BEGIN Dataset rows

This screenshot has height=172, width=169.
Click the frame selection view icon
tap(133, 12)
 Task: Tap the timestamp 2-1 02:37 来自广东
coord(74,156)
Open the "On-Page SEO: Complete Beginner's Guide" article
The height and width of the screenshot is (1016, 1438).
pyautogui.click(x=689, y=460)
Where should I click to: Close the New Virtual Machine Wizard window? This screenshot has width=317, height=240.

END Dataset rows
BEGIN Dataset rows

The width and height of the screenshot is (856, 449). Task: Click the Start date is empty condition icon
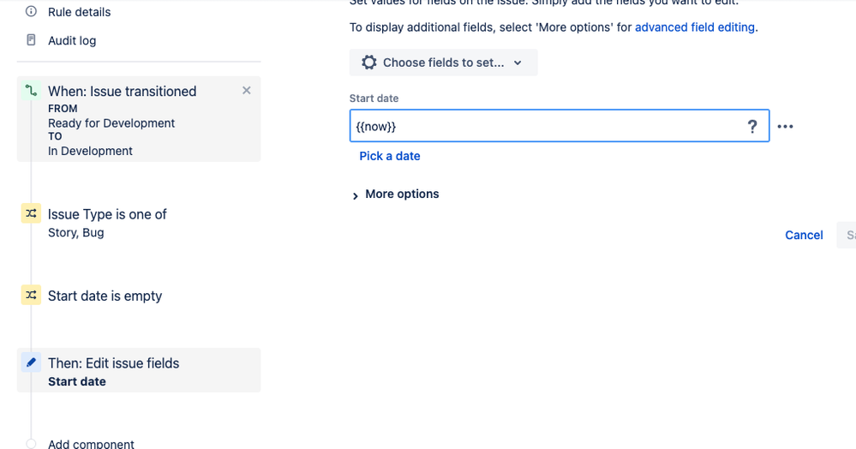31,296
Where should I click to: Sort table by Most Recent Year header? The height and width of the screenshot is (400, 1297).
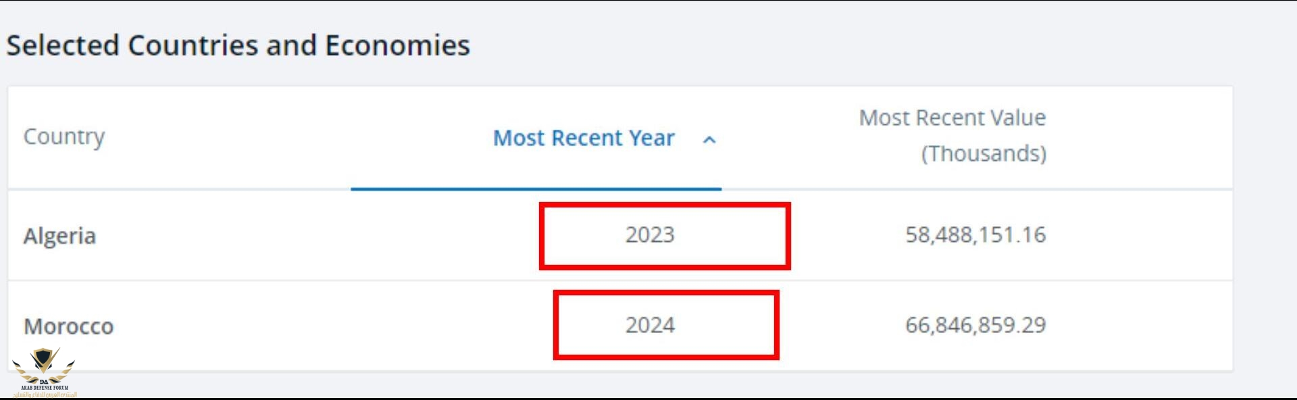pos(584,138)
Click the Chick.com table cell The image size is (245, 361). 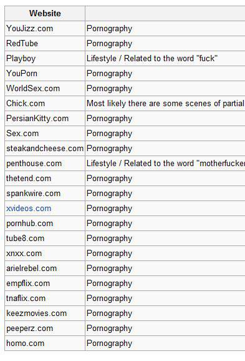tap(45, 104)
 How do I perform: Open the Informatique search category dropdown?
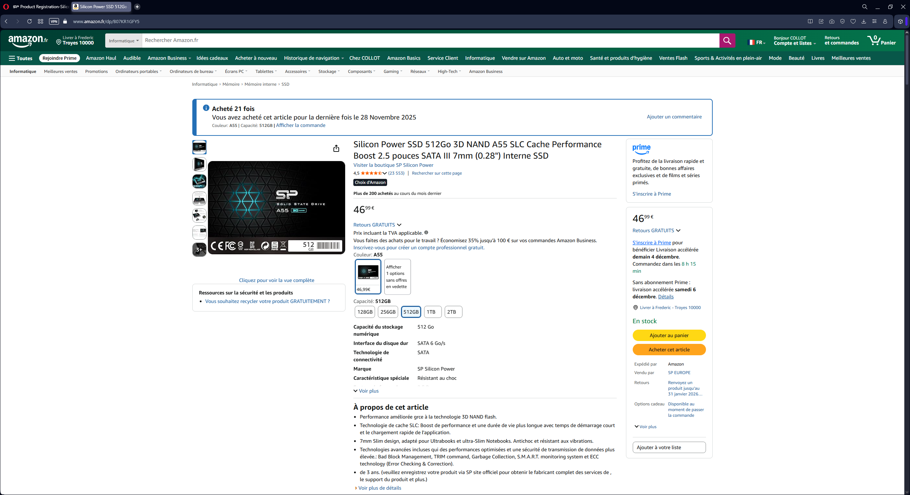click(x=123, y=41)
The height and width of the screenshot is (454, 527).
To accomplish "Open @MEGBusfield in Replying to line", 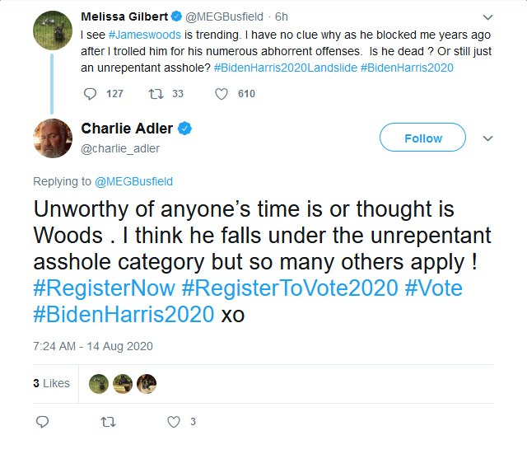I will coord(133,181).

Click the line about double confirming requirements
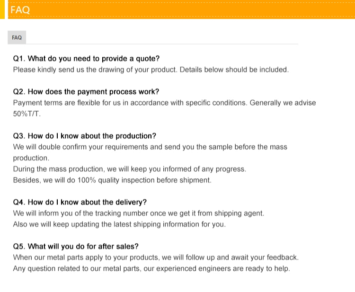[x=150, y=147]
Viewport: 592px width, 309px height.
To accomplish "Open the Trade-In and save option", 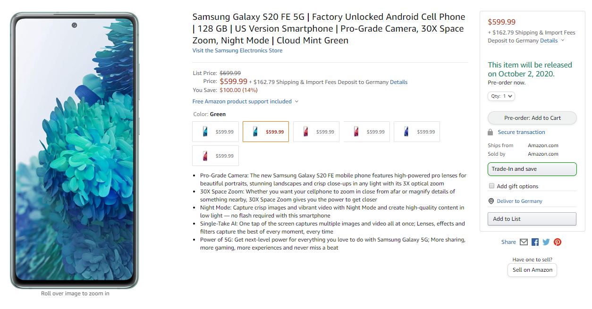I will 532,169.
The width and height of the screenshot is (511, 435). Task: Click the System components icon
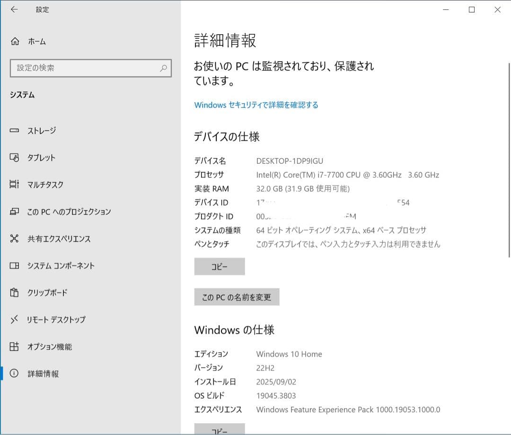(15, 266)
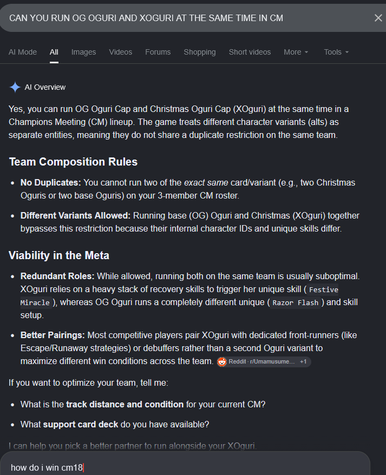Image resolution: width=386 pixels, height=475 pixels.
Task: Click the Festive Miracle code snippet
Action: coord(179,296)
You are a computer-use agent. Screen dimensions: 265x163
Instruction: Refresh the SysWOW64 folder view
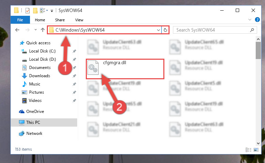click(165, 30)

END Dataset rows
BEGIN Dataset rows

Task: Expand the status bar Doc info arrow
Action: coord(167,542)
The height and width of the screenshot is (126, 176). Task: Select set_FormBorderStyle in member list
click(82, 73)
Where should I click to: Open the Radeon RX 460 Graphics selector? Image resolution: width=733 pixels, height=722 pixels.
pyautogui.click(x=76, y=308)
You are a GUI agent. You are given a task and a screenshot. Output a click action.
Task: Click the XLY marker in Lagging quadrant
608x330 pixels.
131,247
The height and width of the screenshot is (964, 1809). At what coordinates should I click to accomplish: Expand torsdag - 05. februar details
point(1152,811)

END Dataset rows

▶ [What is asked]:
Pick out every line in the data above that contains the word "icon", and copy each of those lines in full.

▶ [Response to the task]:
Click the frame selection view icon
The width and height of the screenshot is (856, 449). Task: Click the Start date is empty condition icon
The width and height of the screenshot is (511, 435). Task: Click the System components icon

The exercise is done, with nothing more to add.